Moreover, it has been shown that sclerostin may be locally produced in calcified tissue and may act as a counter mechanism against enhanced calcification in arterial beds. It seems that sclerostin may constitute the intermediary between bone homeostasis and the development of vessel calcification and atherosclerosis.


As the induction of calcification is an important element in atherosclerosis, we aimed to summarize the knowledge on the role of Wnt signaling and sclerostin in the development of atherosclerosis and vascular calcification.

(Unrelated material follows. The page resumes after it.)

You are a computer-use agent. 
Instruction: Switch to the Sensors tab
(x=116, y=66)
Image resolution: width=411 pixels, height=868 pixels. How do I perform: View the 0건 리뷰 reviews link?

Data on the role of Wnt signaling and sclerostin in the development of atherosclerosis, arterial aneurysm and mortality presented in the article are based on published studies available in the PubMed database. Our search was based on the keywords “Wnt signaling”, “sclerostin”, “atherosclerosis”, “vascular calcification”, “aneurysm”, and “cardiovascular mortality”, and we initially identified 652 articles. Following a review by 2 of the authors, 160 studies were included in the article. Duplicated articles, as well as papers without full-text availability, were excluded from the review. The review included a broad range of articles, from basic molecular studies to clinical outcome investigations. The Preferred Reporting Items for Systematic Reviews and Meta-Analyses (PRISMA) flow diagram is presented in Figure 1.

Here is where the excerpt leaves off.